To do:
Rewrite the stretch from the start of the records through the line containing "Conference is located" as a numbered list, skipping blank lines and leaving out the pictures.
+ + + + +
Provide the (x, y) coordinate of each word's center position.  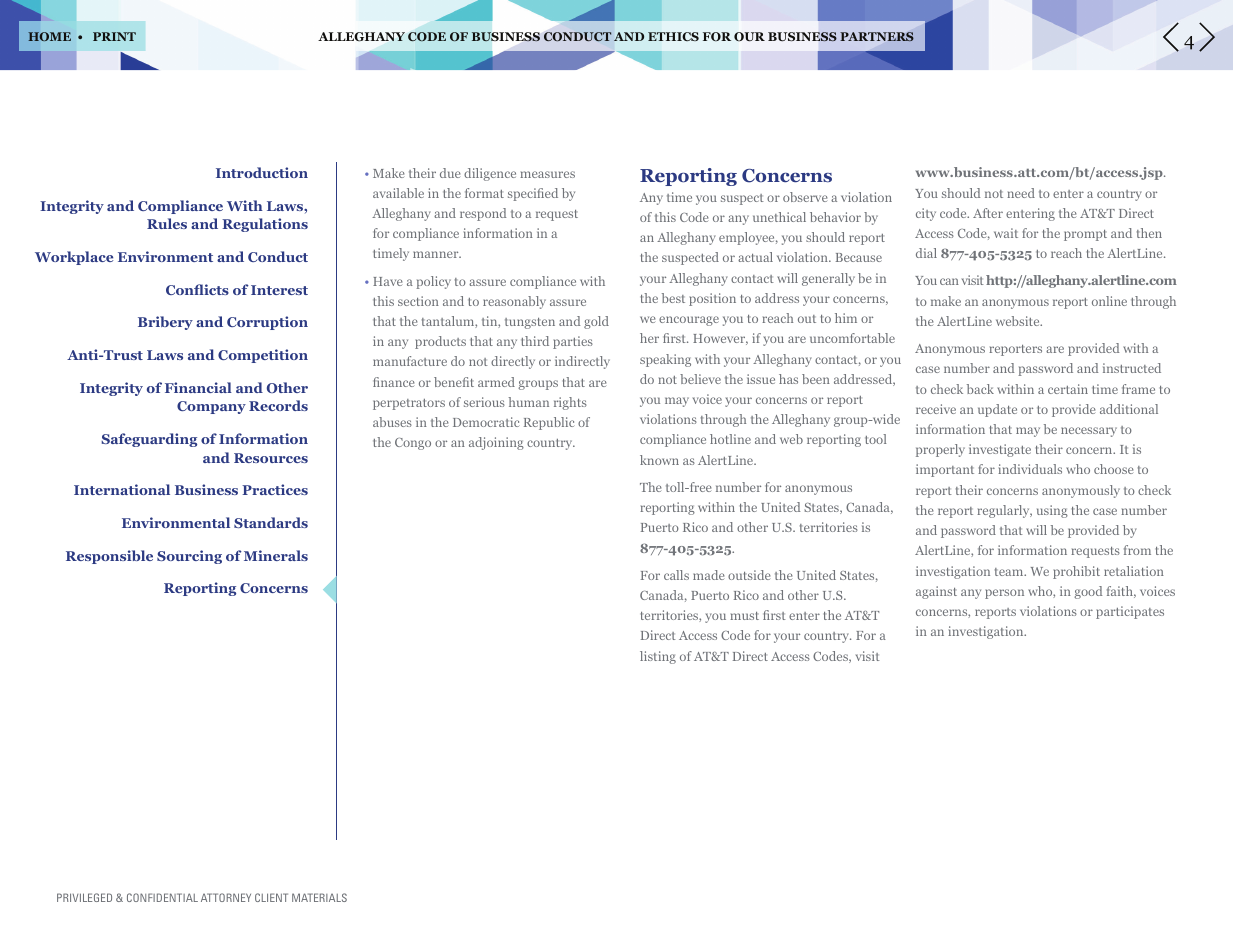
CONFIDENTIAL (162, 897)
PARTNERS (877, 37)
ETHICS (673, 36)
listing (658, 657)
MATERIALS (319, 897)
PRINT (114, 36)
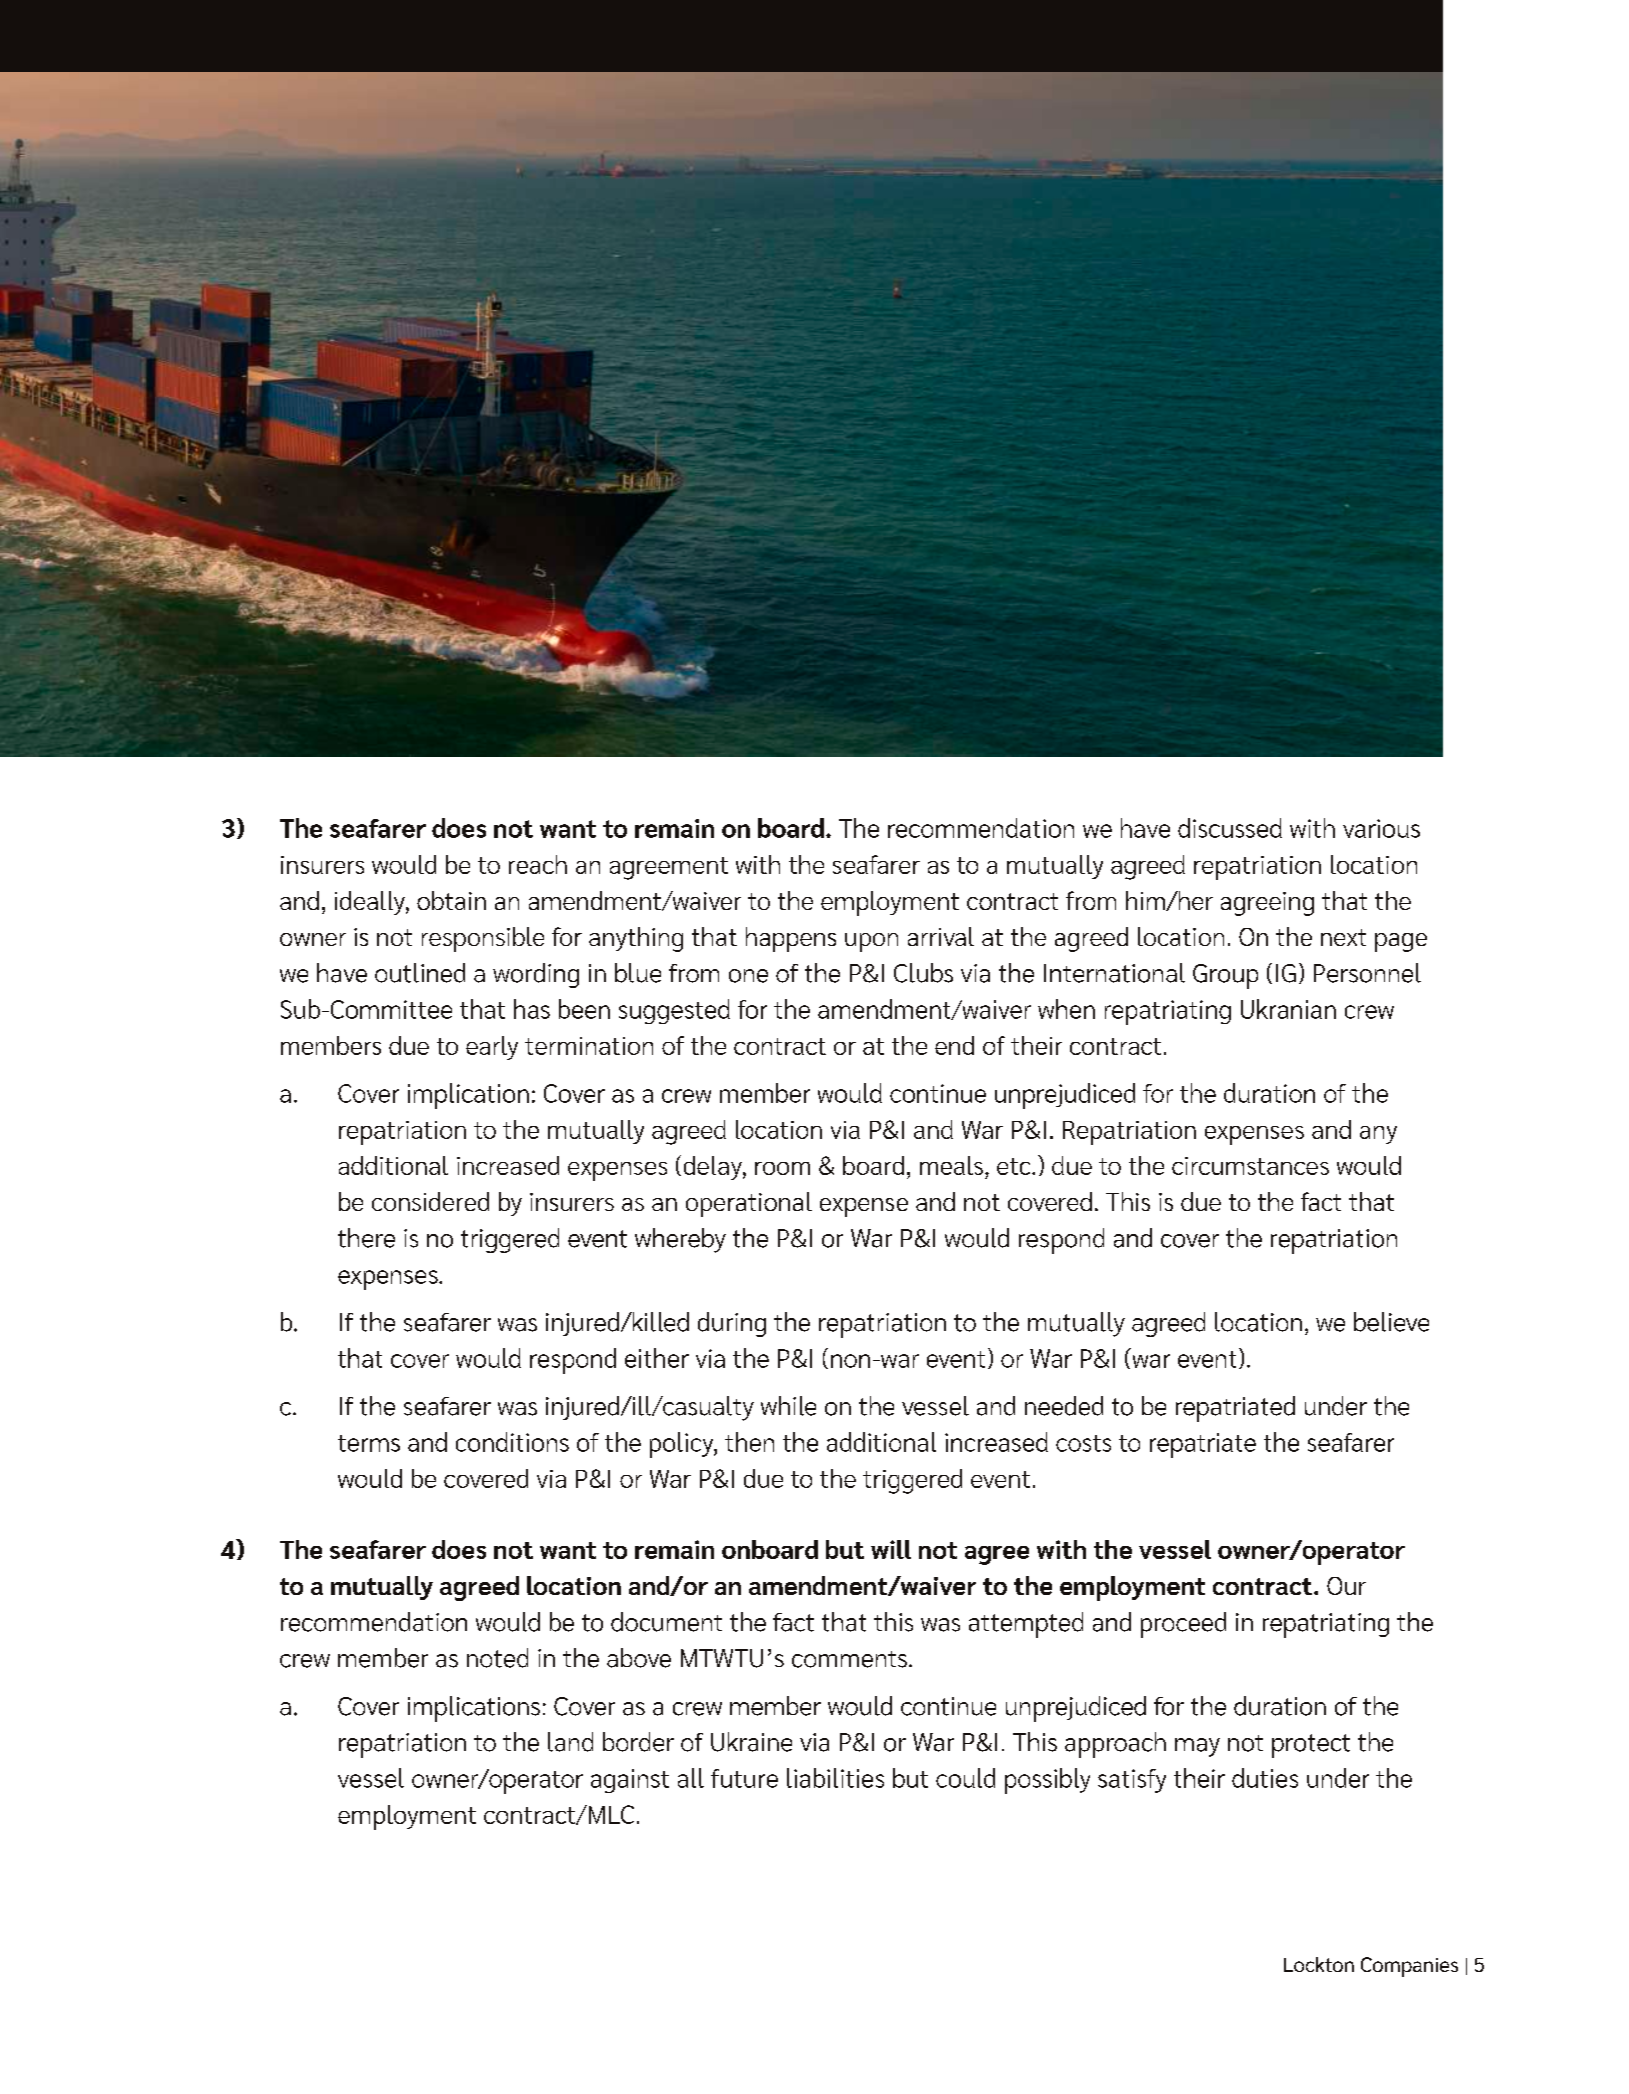 This screenshot has height=2094, width=1629. What do you see at coordinates (941, 936) in the screenshot?
I see `arrival` at bounding box center [941, 936].
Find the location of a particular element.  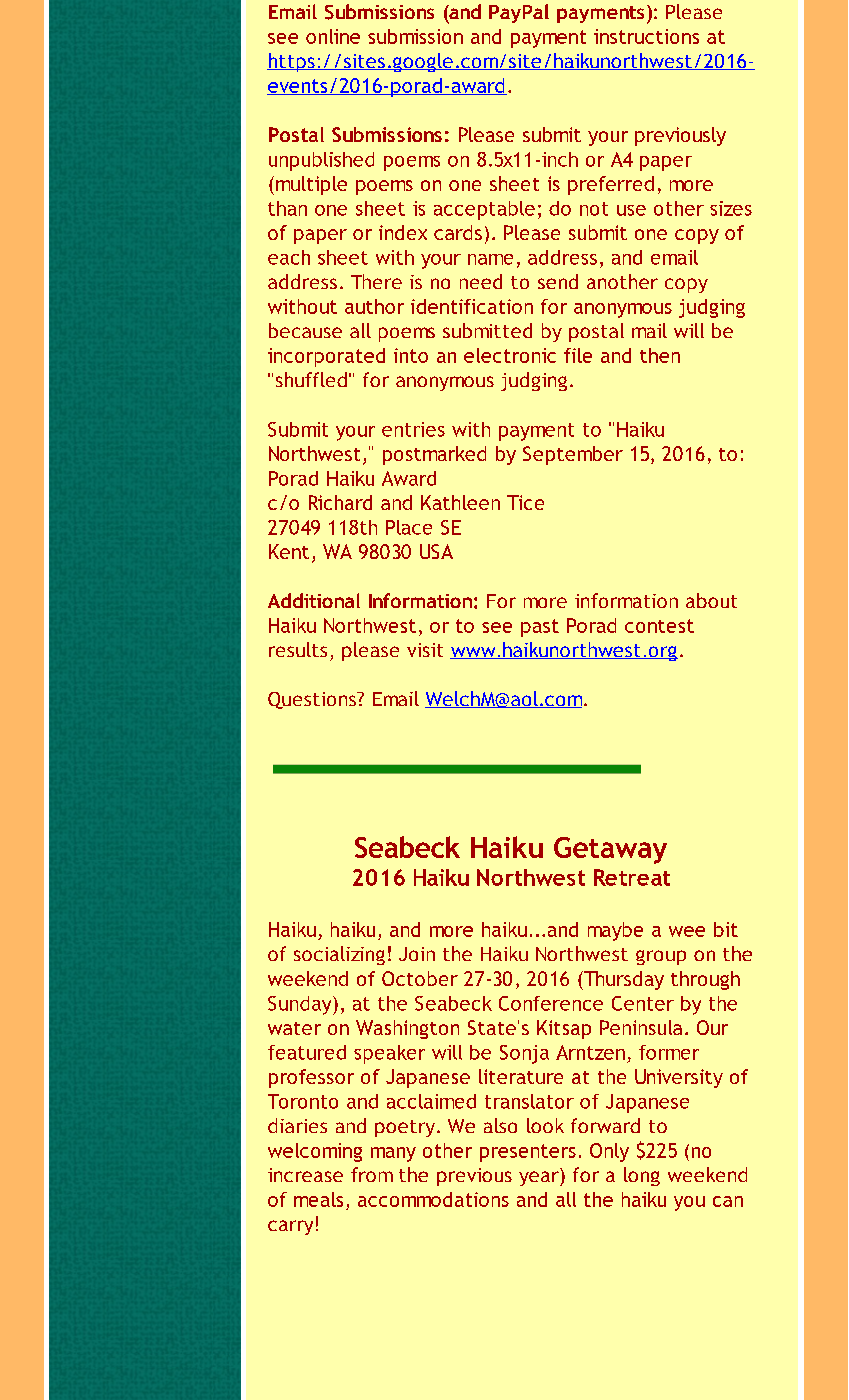

Conference is located at coordinates (551, 1003).
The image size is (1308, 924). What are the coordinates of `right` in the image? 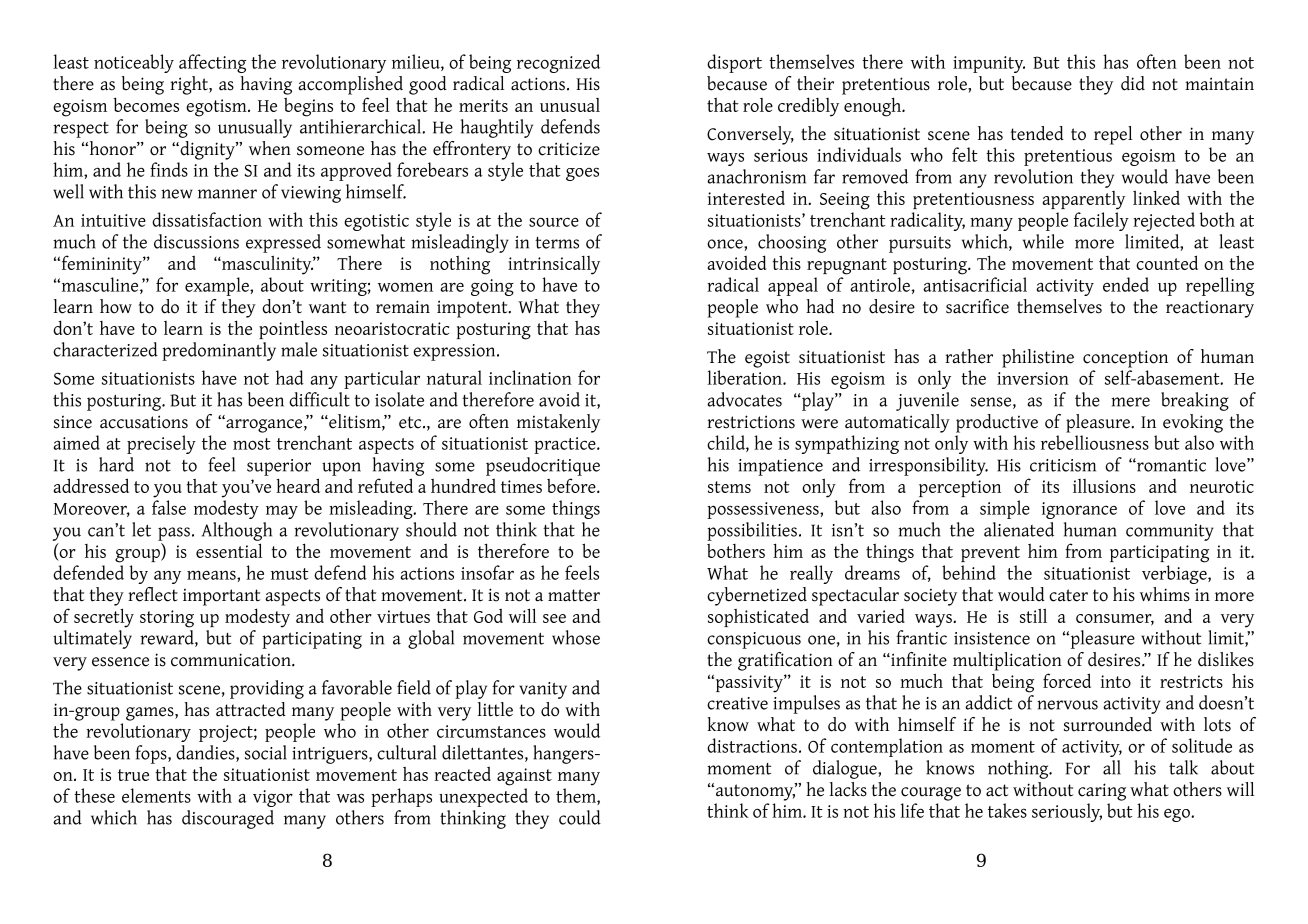 It's located at (190, 85).
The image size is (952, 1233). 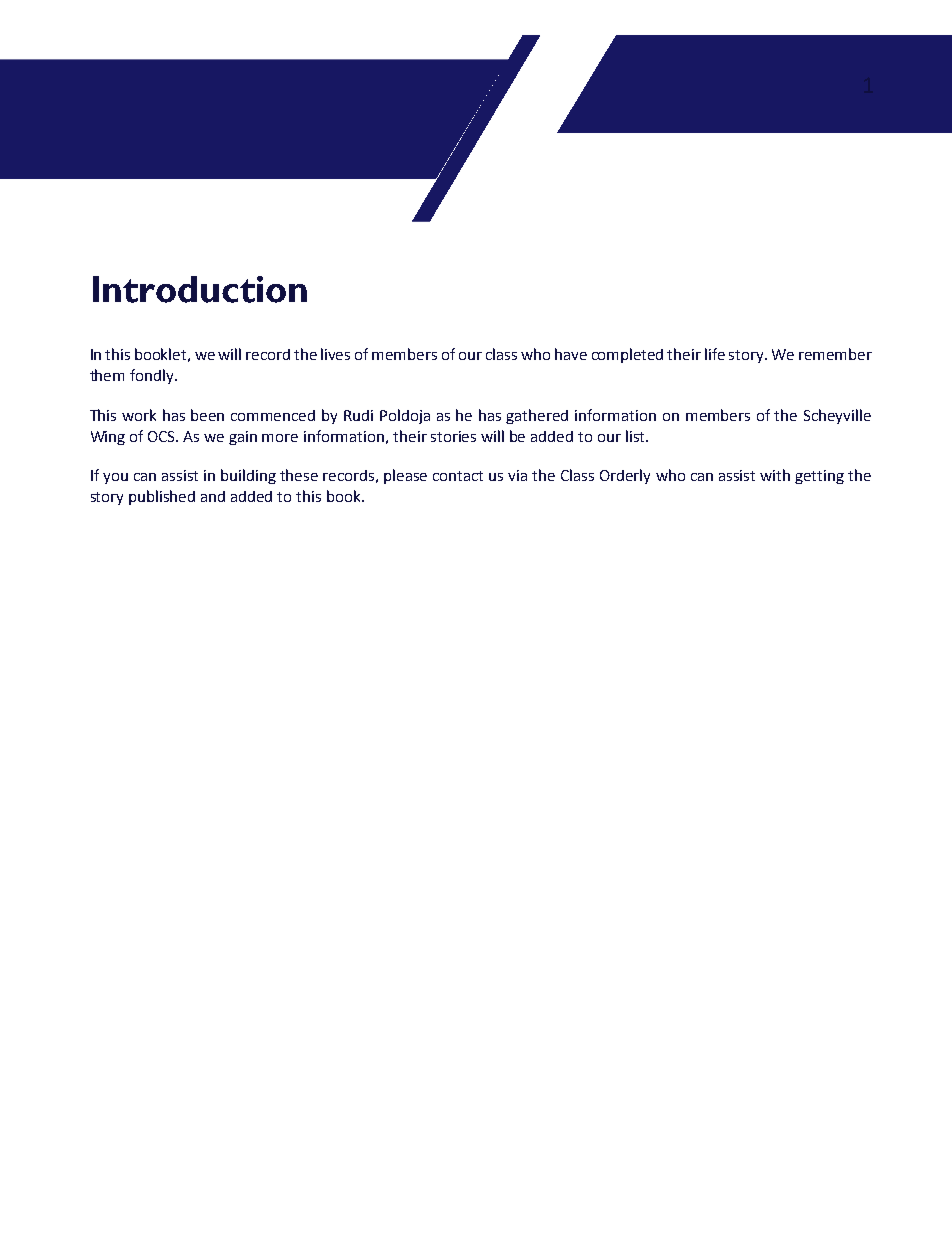 What do you see at coordinates (453, 436) in the screenshot?
I see `stories` at bounding box center [453, 436].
+ + + + +
Written solution:
1. Provide the (x, y) coordinate of each word's center position.  
2. CONFIDENTIAL (162, 897)
3. PARTNERS (877, 37)
4. ETHICS (673, 36)
5. listing (658, 657)
6. MATERIALS (319, 897)
7. PRINT (114, 36)
8.  This screenshot has height=2094, width=1629. What do you see at coordinates (941, 936) in the screenshot?
9. I see `arrival` at bounding box center [941, 936].
10. Find the location of a particular element.  
11. Conference is located at coordinates (551, 1003).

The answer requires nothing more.